È quanto emerge da uno studio coordinato dal National Institutes for Food and Drug Control (NIFDC) di Pechino e pubblicato su Emerging microbes & infection.
Lo studio ha verificato la capacità del siero di 28 pazienti che erano stati infettati con il ceppo originario di SARS-CoV-2 di neutralizzare Omicron e altre varianti emerse negli ultimi mesi.

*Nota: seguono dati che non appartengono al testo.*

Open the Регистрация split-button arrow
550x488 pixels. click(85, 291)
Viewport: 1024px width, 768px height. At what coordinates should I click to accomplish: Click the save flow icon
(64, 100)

La perdita di efficacia contro la nuova variante è risultata essere di 8,4 volte, quella contro la Delta di 1,6 volte, contro la variante Alfa (la vecchia ‘inglese’) di 1,2 volte, contro la Beta (‘sudafricana’) di 2,8, contro la Gamma (‘brasiliana’) di 1,6. Mentre la capacità neutralizzante contro le varianti Lambda e Mu è risultata più bassa rispettivamente di 1,7 e 4,5 volte.
I ricercatori avvertono che sono necessari ulteriori studi per comprendere a pieno il livello di protezione immunitaria conferito dalle precedenti infezioni, per esempio in chi ha incontrato una varianti del coronavirus diversa da quello originario emerso a Wuhan.
Tuttavia “questo studio ha verificato la grande capacità di elusione immunitaria della variante Omicron; ciò conferma l’allarme in tutto il mondo e ha importanti implicazioni per la pianificazione della politiche di salute pubblica”, hanno concluso i ricercatori.